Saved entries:
^^^^^^^^^^^^^^^^

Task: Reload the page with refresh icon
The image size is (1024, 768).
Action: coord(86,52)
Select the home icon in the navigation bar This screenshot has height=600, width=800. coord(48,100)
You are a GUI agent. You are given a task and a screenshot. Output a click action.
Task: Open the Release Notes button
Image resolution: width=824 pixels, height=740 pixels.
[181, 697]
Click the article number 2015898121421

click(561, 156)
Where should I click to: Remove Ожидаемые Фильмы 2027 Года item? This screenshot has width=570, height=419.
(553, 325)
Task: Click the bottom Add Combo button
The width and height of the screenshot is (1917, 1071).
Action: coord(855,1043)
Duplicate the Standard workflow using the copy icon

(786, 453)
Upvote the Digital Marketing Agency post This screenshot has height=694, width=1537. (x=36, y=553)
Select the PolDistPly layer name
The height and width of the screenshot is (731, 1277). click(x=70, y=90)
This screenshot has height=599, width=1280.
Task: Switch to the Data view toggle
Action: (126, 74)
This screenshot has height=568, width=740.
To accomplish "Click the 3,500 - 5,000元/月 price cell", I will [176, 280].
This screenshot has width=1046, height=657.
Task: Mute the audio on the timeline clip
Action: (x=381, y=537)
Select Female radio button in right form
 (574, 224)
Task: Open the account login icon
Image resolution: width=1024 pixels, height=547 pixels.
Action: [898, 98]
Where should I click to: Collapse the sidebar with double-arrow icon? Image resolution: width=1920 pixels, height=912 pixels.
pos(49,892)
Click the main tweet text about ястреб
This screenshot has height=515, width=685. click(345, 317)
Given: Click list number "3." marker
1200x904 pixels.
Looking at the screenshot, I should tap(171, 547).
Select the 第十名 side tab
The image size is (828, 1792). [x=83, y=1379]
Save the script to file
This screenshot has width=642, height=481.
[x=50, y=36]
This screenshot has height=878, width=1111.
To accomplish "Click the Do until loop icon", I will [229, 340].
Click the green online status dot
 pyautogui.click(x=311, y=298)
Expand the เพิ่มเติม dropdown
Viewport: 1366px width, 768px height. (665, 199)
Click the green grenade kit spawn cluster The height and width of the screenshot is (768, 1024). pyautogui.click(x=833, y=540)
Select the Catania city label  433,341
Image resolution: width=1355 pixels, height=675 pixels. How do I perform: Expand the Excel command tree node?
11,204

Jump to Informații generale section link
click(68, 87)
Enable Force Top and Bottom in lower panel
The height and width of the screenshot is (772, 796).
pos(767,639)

^^^^^^^^^^^^^^^^

What you should do> Please output every record, keeping each line exact.

Result for this task>
Task: Reload the page with refresh icon
The image size is (1024, 768).
Action: coord(86,52)
Select the home icon in the navigation bar This screenshot has height=600, width=800. coord(48,100)
You are a GUI agent. You are given a task and a screenshot. Output a click action.
Task: Open the Release Notes button
Image resolution: width=824 pixels, height=740 pixels.
[181, 697]
Click the article number 2015898121421

click(561, 156)
Where should I click to: Remove Ожидаемые Фильмы 2027 Года item? This screenshot has width=570, height=419.
(553, 325)
Task: Click the bottom Add Combo button
The width and height of the screenshot is (1917, 1071).
Action: coord(855,1043)
Duplicate the Standard workflow using the copy icon

(786, 453)
Upvote the Digital Marketing Agency post This screenshot has height=694, width=1537. (x=36, y=553)
Select the PolDistPly layer name
The height and width of the screenshot is (731, 1277). click(x=70, y=90)
This screenshot has height=599, width=1280.
Task: Switch to the Data view toggle
Action: (126, 74)
This screenshot has height=568, width=740.
To accomplish "Click the 3,500 - 5,000元/月 price cell", I will [176, 280].
This screenshot has width=1046, height=657.
Task: Mute the audio on the timeline clip
Action: (x=381, y=537)
Select Female radio button in right form
 (574, 224)
Task: Open the account login icon
Image resolution: width=1024 pixels, height=547 pixels.
Action: [898, 98]
Where should I click to: Collapse the sidebar with double-arrow icon? Image resolution: width=1920 pixels, height=912 pixels.
pos(49,892)
Click the main tweet text about ястреб
This screenshot has height=515, width=685. click(345, 317)
Given: Click list number "3." marker
1200x904 pixels.
Looking at the screenshot, I should tap(171, 547).
Select the 第十名 side tab
The image size is (828, 1792). [x=83, y=1379]
Save the script to file
This screenshot has width=642, height=481.
[x=50, y=36]
This screenshot has height=878, width=1111.
To accomplish "Click the Do until loop icon", I will [229, 340].
Click the green online status dot
 pyautogui.click(x=311, y=298)
Expand the เพิ่มเติม dropdown
Viewport: 1366px width, 768px height. (665, 199)
Click the green grenade kit spawn cluster The height and width of the screenshot is (768, 1024). pyautogui.click(x=833, y=540)
Select the Catania city label  433,341
Image resolution: width=1355 pixels, height=675 pixels. How do I perform: Expand the Excel command tree node?
11,204

Jump to Informații generale section link
click(68, 87)
Enable Force Top and Bottom in lower panel
The height and width of the screenshot is (772, 796).
pos(767,639)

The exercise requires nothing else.